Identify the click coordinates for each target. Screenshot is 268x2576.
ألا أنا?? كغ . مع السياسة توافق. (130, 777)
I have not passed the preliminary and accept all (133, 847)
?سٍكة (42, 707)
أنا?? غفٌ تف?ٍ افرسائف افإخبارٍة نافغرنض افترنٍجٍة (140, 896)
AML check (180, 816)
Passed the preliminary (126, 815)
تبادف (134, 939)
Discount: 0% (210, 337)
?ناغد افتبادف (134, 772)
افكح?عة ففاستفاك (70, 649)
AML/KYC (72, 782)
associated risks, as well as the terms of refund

● **What the task requires**
Copy out the whole listing above, leaving each line exactly as it stands.

● **Problem solution**
Identify the click coordinates for each target. Screenshot is 268x2576.
ألا أنا?? كغ . مع السياسة توافق. (130, 777)
I have not passed the preliminary and accept all (133, 847)
?سٍكة (42, 707)
أنا?? غفٌ تف?ٍ افرسائف افإخبارٍة نافغرنض افترنٍجٍة (140, 896)
AML check (180, 816)
Passed the preliminary (126, 815)
تبادف (134, 939)
Discount: 0% (210, 337)
?ناغد افتبادف (134, 772)
افكح?عة ففاستفاك (70, 649)
AML/KYC (72, 782)
associated risks, as well as the terms of refund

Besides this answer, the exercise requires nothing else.